Tasks ::
1 - In the passage on algebraic structures with added structure, what is a normed vector space called when it is complete as a metric space?
2 - In the passage on algebraic structures with added structure, reproduce everything from "- Topological group: a" down to "Archimedean property holds.".

:: Passage provided ::

Algebraic structures can also coexist with added structure of non-algebraic nature, such as partial order or a topology. The added structure must be compatible, in some sense, with the algebraic structure.

- Topological group: a group with a topology compatible with the group operation.
- Lie group: a topological group with a compatible smooth manifold structure.
- Ordered groups, ordered rings and ordered fields: each type of structure with a compatible partial order.
- Archimedean group: a linearly ordered group for which the Archimedean property holds.
- Topological vector space: a vector space whose M has a compatible topology.
- Normed vector space: a vector space with a compatible norm. If such a space is complete (as a metric space) then it is called a Banach space.
- Hilbert space: an inner product space over the real or complex numbers whose inner product gives rise to a Banach space structure.
- Vertex operator algebra
- Von Neumann algebra: a *-algebra of operators on a Hilbert space equipped with the weak operator topology.

:::
:: Source excerpt ::

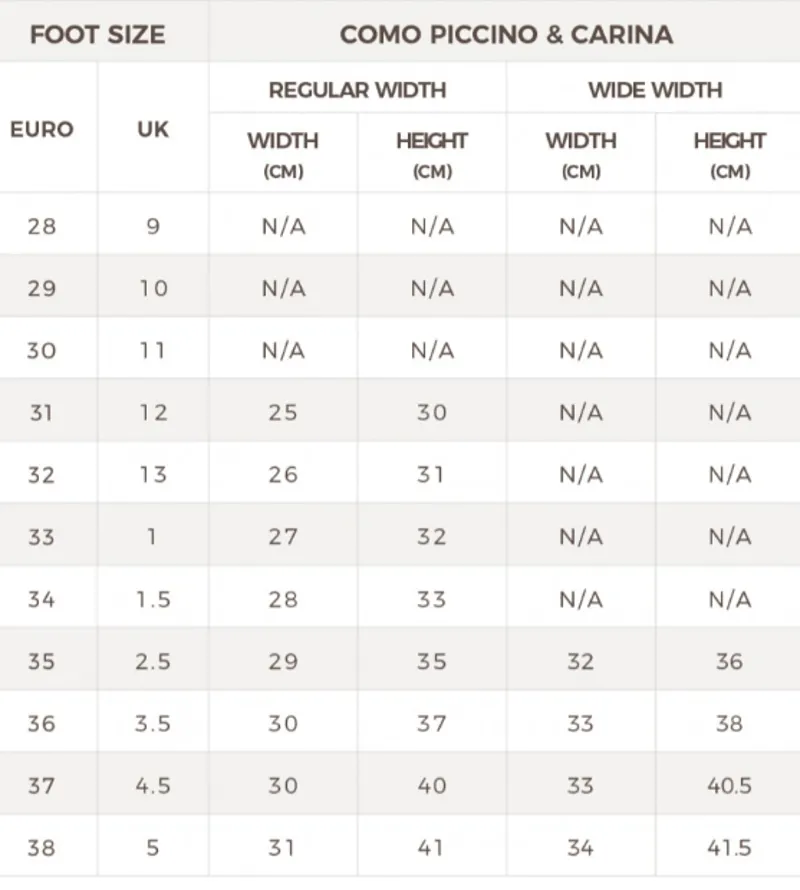The height and width of the screenshot is (890, 800).
Task: Click the EURO size 33 cell
Action: [42, 536]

:::

Solutions per task ::
1 - A Banach space.

2 -
- Topological group: a group with a topology compatible with the group operation.
- Lie group: a topological group with a compatible smooth manifold structure.
- Ordered groups, ordered rings and ordered fields: each type of structure with a compatible partial order.
- Archimedean group: a linearly ordered group for which the Archimedean property holds.